Bas les masques !

 

Il est bien possible qu'un jour, ça devienne obligatoire. Et en bonne citoyenne, je me plierai à l'obligation. Peut-être même serai-je convaincue que c'est la meilleure solution.

En attendant, permettez-moi d'exprimer toute la tristesse mêlée de colère que m'inspire le masque. Je ne parle de celui indispensable pour le personnel de santé et plus largement, pour toutes celles et ceux obligé·es de se confronter toute la journée à des humain·es parfois malades, parfois sans respect des distances, parfois dans une proximité impossible à éviter. Non, je parle du masque de rue, des lieux publics, celui de simples passant·es qu'on ne fait que croiser, qui de toute façon s'écartent à votre approche. Ce masque qui empêche d'échanger un sourire, qui rend plus ardue la compréhension si on est malentendant·e par handicap ou simplement par l'âge, qui aplatit les voix et qui interdit ces interactions non verbales sans lesquelles les mots ne sont que des sons froids émis par des robots.

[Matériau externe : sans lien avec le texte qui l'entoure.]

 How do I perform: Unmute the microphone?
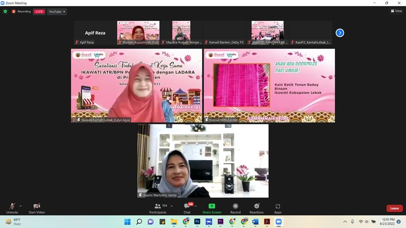[12, 206]
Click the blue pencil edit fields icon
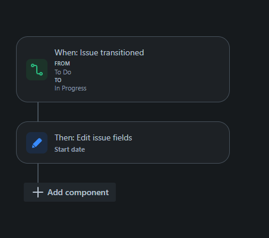The height and width of the screenshot is (238, 269). pyautogui.click(x=37, y=143)
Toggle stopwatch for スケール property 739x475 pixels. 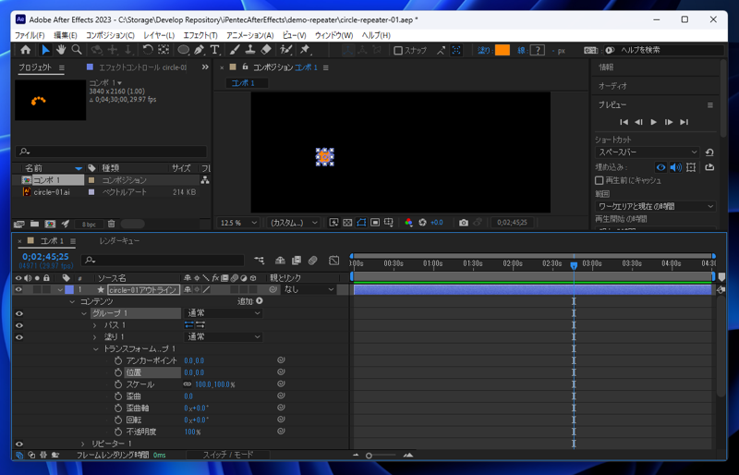tap(118, 384)
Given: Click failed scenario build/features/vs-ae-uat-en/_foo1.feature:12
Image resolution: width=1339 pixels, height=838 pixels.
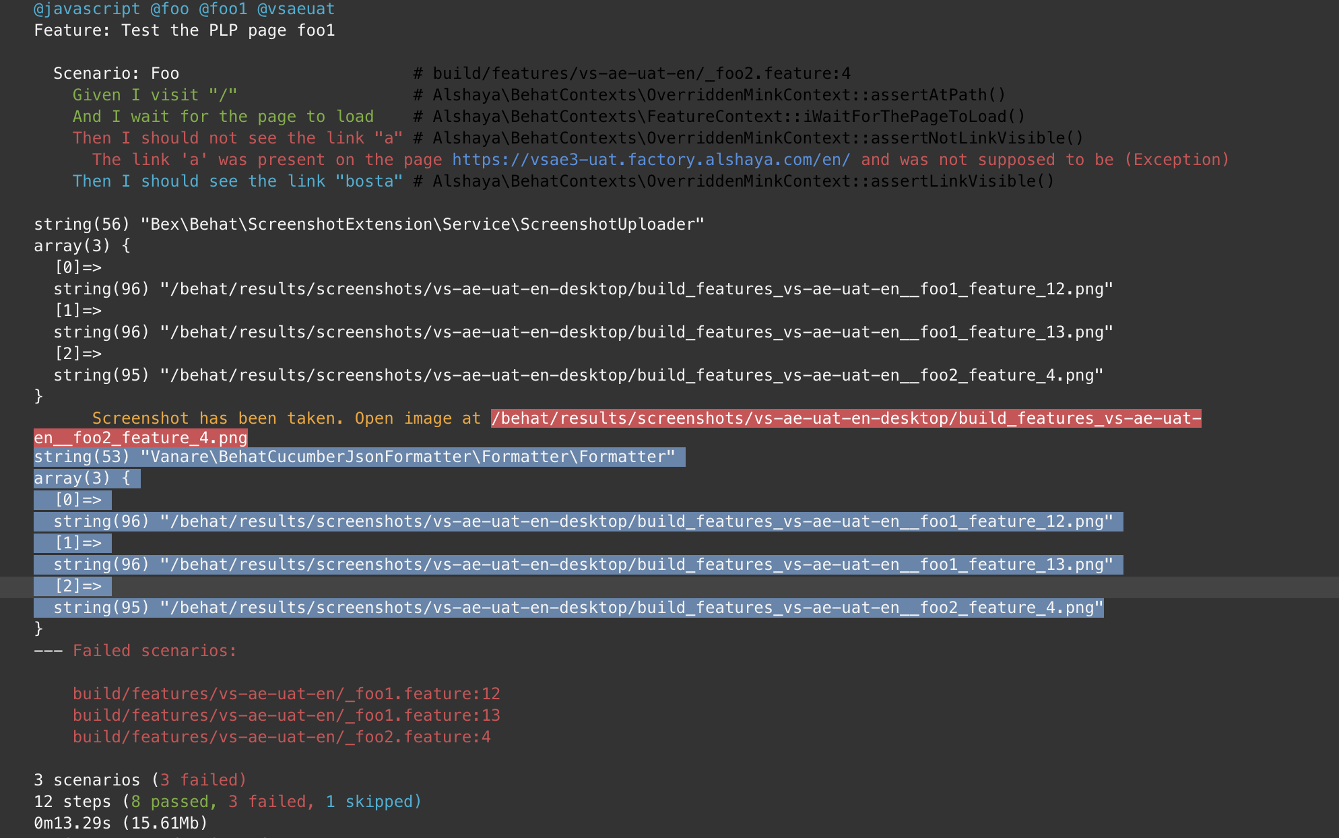Looking at the screenshot, I should point(286,693).
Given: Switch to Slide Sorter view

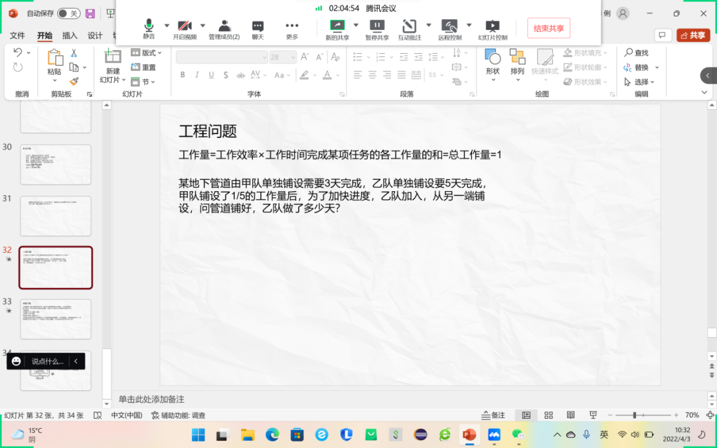Looking at the screenshot, I should [x=548, y=415].

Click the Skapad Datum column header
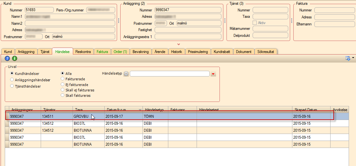tap(311, 110)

Permettez-moi aussi de m'étonner en constatant avec quelle désinvolture on balance des « évidences » d'hier. Il y a quelques années à peine, lorsqu'il s'est agi d'interdire le port de la burqa, la dissimulation du visage semblait une atteinte insupportable au « vivre ensemble ». Qu'on se rappelle seulement cet arrêt de la Cour européenne des Droits de l'Homme, rejetant l'argument de l'atteinte à l'égalité entre femmes et hommes mais acceptant celui de la «sociabilité» : «La Cour admet que la clôture qu’oppose aux autres le fait de porter un voile cachant le visage dans l’espace public puisse porter atteinte au " vivre ensemble ". A cet égard, elle indique prendre en compte le fait que l’État défendeur considère que le visage joue un rôle important dans l’interaction sociale. Elle dit aussi pouvoir comprendre le point de vue selon lequel les personnes qui se trouvent dans les lieux ouverts à tous souhaitent que ne s’y développent pas des pratiques ou des attitudes mettant fondamentalement en cause la possibilité de relations interpersonnelles ouvertes qui, en vertu d’un consensus établi, est un élément indispensable à la vie en société. La Cour peut donc admettre que la clôture qu’oppose aux autres le voile cachant le visage soit perçue par l’État défendeur comme portant atteinte au droit d’autrui d’évoluer dans un espace de sociabilité facilitant la vie ensemble ».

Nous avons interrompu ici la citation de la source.